The reaction to these cars was so bad that an immediate and near comprehensive do-over was ordered for 1963. Viewed as wildly successful based on the meteroic sales increase for 1963 vs. 1962, the reskin took a lot of the "what-is-that?" out of these designs but also, subjectively, whittled away most if not all of the distinctiveness of these cars that impish me loved; I still do. Again, my fondness for these might be somewhat skewed by my childhood facination with them but I don't see what folks see or didn't see in them. Crazy how fond we are of stuff from our childhood. Probably didn't matter what the car was that was across the street with its hood up, whatever it was would be golden through my eyes then as now.  


Dodge cleaned up their Dart model naming scheme for '62 as well replacing the silly Phoenix-Pioneer-Seneca non-sense with "Dart 440", "Dart 330" and just plain old "Dart". 330 and 440 having nothing to do with engine size which is somewhat ironic seeing that Chrysler introduced a 440 cubic-inch V-8 in 1966. 

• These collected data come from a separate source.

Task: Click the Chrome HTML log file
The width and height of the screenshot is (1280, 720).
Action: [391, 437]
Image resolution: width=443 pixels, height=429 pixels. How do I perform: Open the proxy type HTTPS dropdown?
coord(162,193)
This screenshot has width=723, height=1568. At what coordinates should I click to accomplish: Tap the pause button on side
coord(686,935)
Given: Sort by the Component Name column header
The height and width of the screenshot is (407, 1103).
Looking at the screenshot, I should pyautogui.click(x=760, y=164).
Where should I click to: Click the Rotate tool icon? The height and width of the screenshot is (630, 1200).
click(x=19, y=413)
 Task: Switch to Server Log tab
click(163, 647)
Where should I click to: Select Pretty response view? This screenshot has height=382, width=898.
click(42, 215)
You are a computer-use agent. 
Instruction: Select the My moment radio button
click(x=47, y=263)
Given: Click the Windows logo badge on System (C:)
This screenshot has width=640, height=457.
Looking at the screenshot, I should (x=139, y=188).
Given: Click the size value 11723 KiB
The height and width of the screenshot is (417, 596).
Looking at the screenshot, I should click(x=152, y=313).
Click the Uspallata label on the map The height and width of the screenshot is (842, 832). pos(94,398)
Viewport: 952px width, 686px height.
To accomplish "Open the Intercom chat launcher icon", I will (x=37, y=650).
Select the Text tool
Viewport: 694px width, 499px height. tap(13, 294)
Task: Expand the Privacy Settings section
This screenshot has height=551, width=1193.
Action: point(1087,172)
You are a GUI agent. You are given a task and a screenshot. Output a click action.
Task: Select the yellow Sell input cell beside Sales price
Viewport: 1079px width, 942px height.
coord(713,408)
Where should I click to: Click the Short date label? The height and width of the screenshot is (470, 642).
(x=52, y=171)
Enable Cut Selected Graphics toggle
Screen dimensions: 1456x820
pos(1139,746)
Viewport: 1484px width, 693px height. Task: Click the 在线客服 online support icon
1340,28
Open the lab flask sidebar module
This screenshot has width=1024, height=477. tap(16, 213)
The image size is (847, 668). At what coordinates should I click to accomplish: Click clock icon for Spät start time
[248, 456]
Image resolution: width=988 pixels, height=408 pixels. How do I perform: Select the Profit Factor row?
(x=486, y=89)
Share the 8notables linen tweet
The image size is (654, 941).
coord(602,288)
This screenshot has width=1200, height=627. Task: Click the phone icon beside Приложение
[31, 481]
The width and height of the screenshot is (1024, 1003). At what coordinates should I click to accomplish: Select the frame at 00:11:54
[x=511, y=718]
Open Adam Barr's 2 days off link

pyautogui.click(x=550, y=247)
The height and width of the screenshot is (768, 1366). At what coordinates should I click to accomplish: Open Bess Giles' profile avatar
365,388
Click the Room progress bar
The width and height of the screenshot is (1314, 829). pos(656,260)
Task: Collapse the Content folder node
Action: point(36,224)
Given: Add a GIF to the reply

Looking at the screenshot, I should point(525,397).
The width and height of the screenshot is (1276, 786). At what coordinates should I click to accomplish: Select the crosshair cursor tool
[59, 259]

Another silver lining was that Chrysler engineers used an enlarged version of their new for 1960 and quite capable "A-body" chassis that underpinned the compact Lancer and the "Valiant by Chrysler". This chassis went onto be called the "B-body" and went onto a fairly stellar and long career underpinning many a Dodge and Plymouth, some choice Chrysler branded models too, in the years to come. The Imperial division, which had been around since 1955, was dropped after 1975.  


You're not alone thinking our '62 here looks like a puffed up Lancer because, essentially, that's what it is. Although, it's funny; whereas the little Lancer, that would be the white car, I think homely as sin, the larger Dart I find to be a much better looking car. Even in red. Wouldn't be the only time a design looked better on a bigger canvas. Inverse is true at times but rarely. 

The Dart nameplate was moved down to what they had been calling the Lancer for 1963 and there it remained, on smaller cars, through the end of the A-body's rather lengthy run through 1976 when it was replaced by the "F-body", F is not for fun, incidentally, Dodge Aspen. What had been the 1962 Dart series was rebranded as "Polara 500", "440", with no Polara pre-fix, as well as a "330". . 


That family across the street didn't have that Dart for long. The father and his sons were mechanics and many cars that popped up in their driveway were beaters they'd repair and sell.  I don't recall what came next in the never ending driveway turntable of cars they had but that Dart has sure stuck with me.